It is anticipated that the trans-pacific spot rates will continue to rise, in the short term at least. That is always a good indicator that the peak season is going to be arriving. This is the trigger for many things to happen including;
(a) Some risks for traveling cargo and the resultant insurance demands
(b) Electronics, clothing and apparel are going to be popular items for shipping
(c) Better times for all the shipping companies, at least in the short run
The Facts and Figures
The figures show a rapid and sharp increment in the Eastbound Trans-Pacific spot rates. At one point the rise was in the double digits for those going to the US East and West coast. This follows three previous weeks of persistent decline, a situation that caused worry about the long term prospects of an industry that has already suffered incredible turmoil. The rate for the East Coast route stood at $2,685 which represents a rise of 37% based on the year-on-year comparison. The West Coast route peaked at $1,687 which represents an annual rise of 28%.
Typical Market Behavior
These trends are not entirely new because they have been happening in the shipping industry over the past few years. Typically, at this time of the year, the US will see a significant rise in the amount of imports coming in from China. This is part of the early preparations for the peak shopping holiday season. Some will be pre-orders that are being delivered in order to meet consumer demand.

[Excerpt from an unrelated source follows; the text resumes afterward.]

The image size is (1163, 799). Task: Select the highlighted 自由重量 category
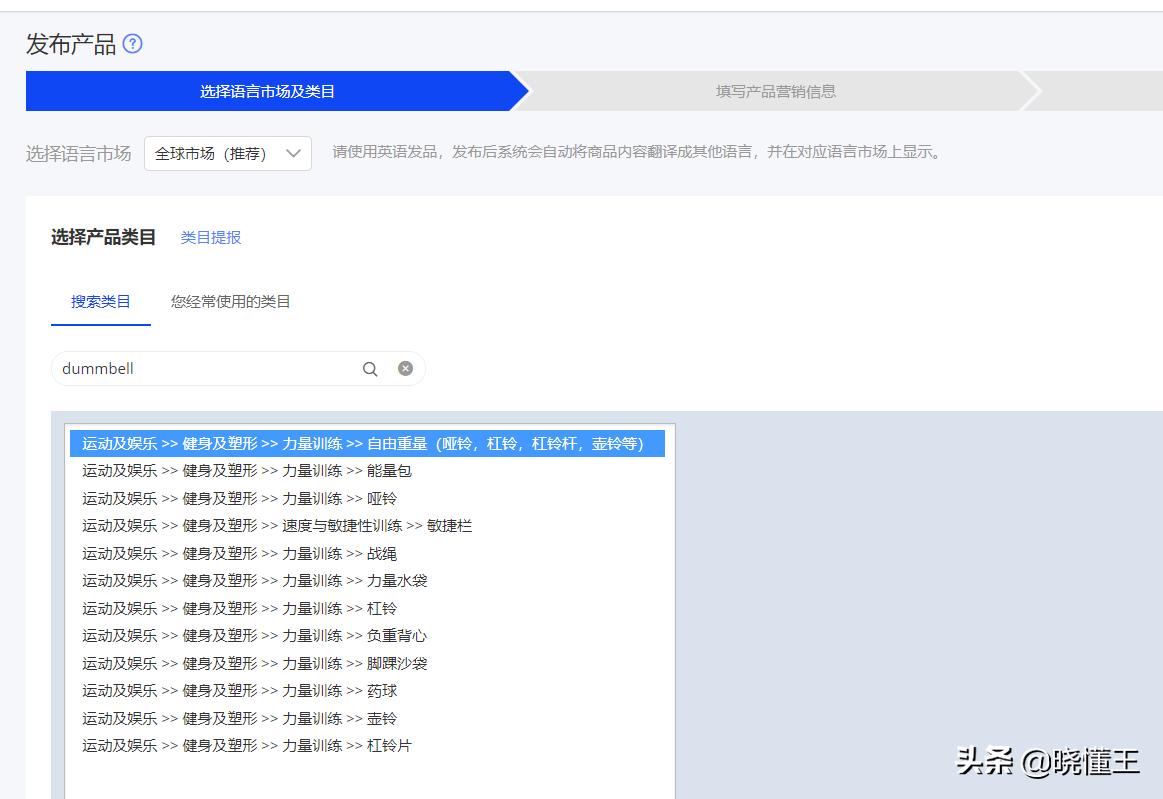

On the 1st of July 2017, the general rate increase was announced. The peak season had not yet fully entered into its top gear so any spikes that were initiated by the announcement soon petered out. Some carriers have resorted to filing for rate hikes that as much as $625 per FEU. These were meant to take place at the beginning of August. We will be able to judge the strength of the peak season this year by considering how much the carriers are able to control the price increments and also maintain them up there.

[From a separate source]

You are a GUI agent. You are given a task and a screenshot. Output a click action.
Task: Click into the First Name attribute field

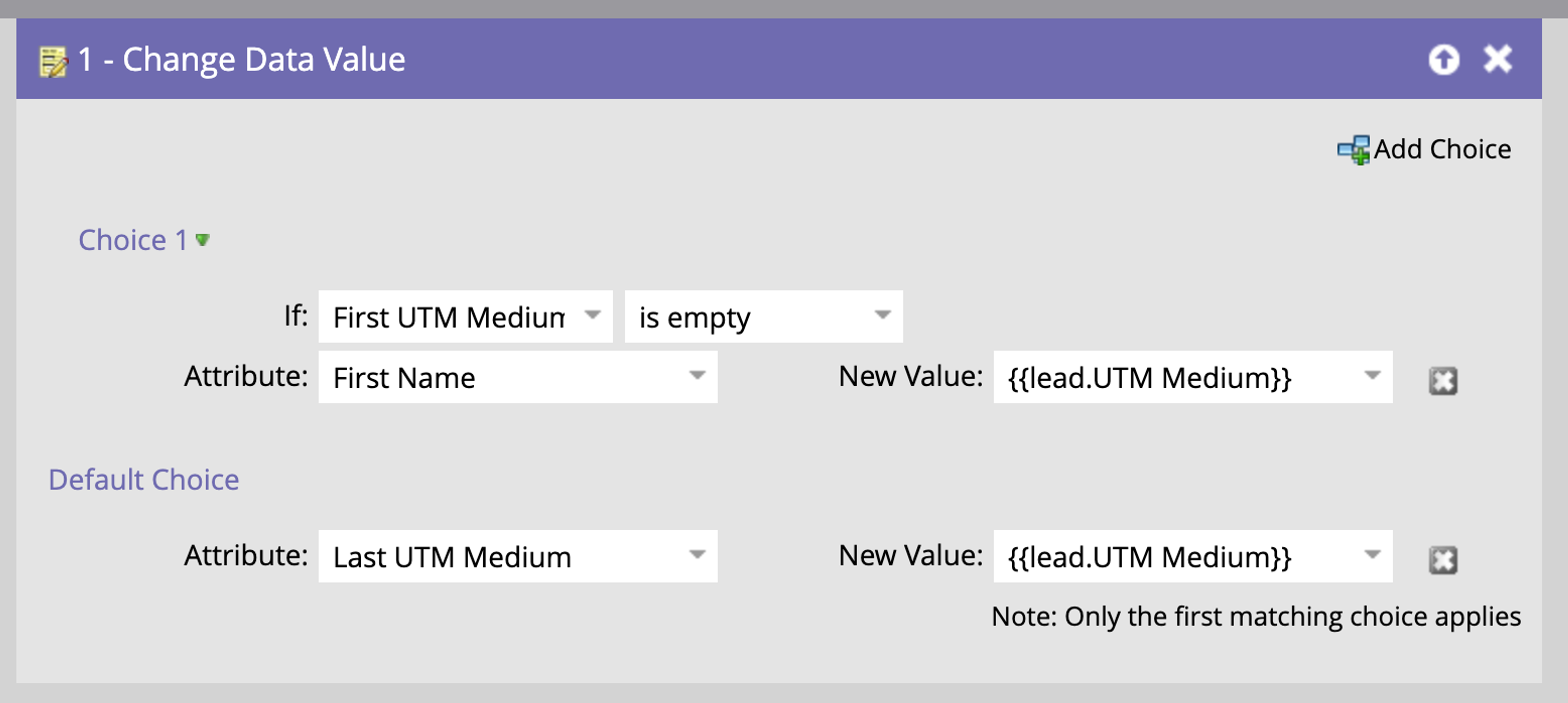tap(499, 377)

Inevitably this increase in movement and volume will tighten capacity. The result is that the spot rates increase in order to reflect a market that is dictated by the suppliers of shipping services. It is a welcome development for the industry which has been struggling with systemic and endemic structural problems since the major upheavals of 2016.
The behavior of retailers and shippers is very typical around this time of the year. They no longer dispute or try to negotiate the rates down as much as they do in periods where there is less demand for shipping services. The rationale is that they are focused on ensuring that their merchandise gets to US consumers as quickly as possible so as to beat the peak shopping season. This year, the need for competitive practice is even more important as many nations seek to look inwards to reduce their trade deficits. Foreign imports must represent value for money and convenience in order to attract US consumers.
Long-Term Shipping Prospects
The signs are that the shipping industry is moving up, even if it has such a worrying low starting base. The upheavals of 2016 are still raw and present in the minds of carriers as well as everyone that is concerned with that supply chain. Nevertheless, this is no longer an industry termination crisis that it once looked like. Instead, the carriers have learned the lessons of Hanjin and started the process of consolidation in order to give themselves the best chance of competing at the highest levels of the industry.
The Drewry Shipping consultants put this down to the global shift within the standard marketing cycle. We are now in the start off phase that heralds more positive news. It is important to remember that the industry has just absorbed six straight years of losses. A period of prosperity beckons and the signs are that everybody in the sector will step up to the plate to take advantage of the opportunities on offer. The diminishing orders for new vessels has also helped to an extent. That has an impact on the freight rates because they are now determined in a much more efficient manner. Carriers are able to offer multiple trade lanes. Besides the significant carrier consolidation means that there are many giants of the industry which are set to dominate in the foreseeable future.
The consolidation of various carriers as well as the reduction in orders for new ships will be felt on different lanes because they all go some way towards dealing with the recurring problem of overcapacity. According to Drewry, the carriers may be able to earn profits of up to $5 billion globally by the end of 2017.
What This Means for Shippers
The critical determinant of spot rates is now capacity rather than demand when shippers consider how to plan for the future. In the first part of 2017, the imports from Asia were robust with an increase of 4.2% based on an annual comparison. The global fleet of ships is expected to rise by 3.4% by the end of 2017 and might hit 4.7% in 2018. This is where Shippers have to remain very competitive in order to sustain their profitability within the industry. They have to develop competitive models that attract carriers and retain them.
Shippers should plan ahead based on the information that is currently available. For example, they should plan accordingly when shippers expand their capacity where appropriate in order to meet the increasing demands. When carriers are setting spot rates, shippers should pay close attention to carriers that take advantage of the high prices. The existence of high spot rates as well as rolling shipments can very easily blind people to the things that are really important. This industry is all about being prepared and making the necessary adjustments depending on what happens on a given day.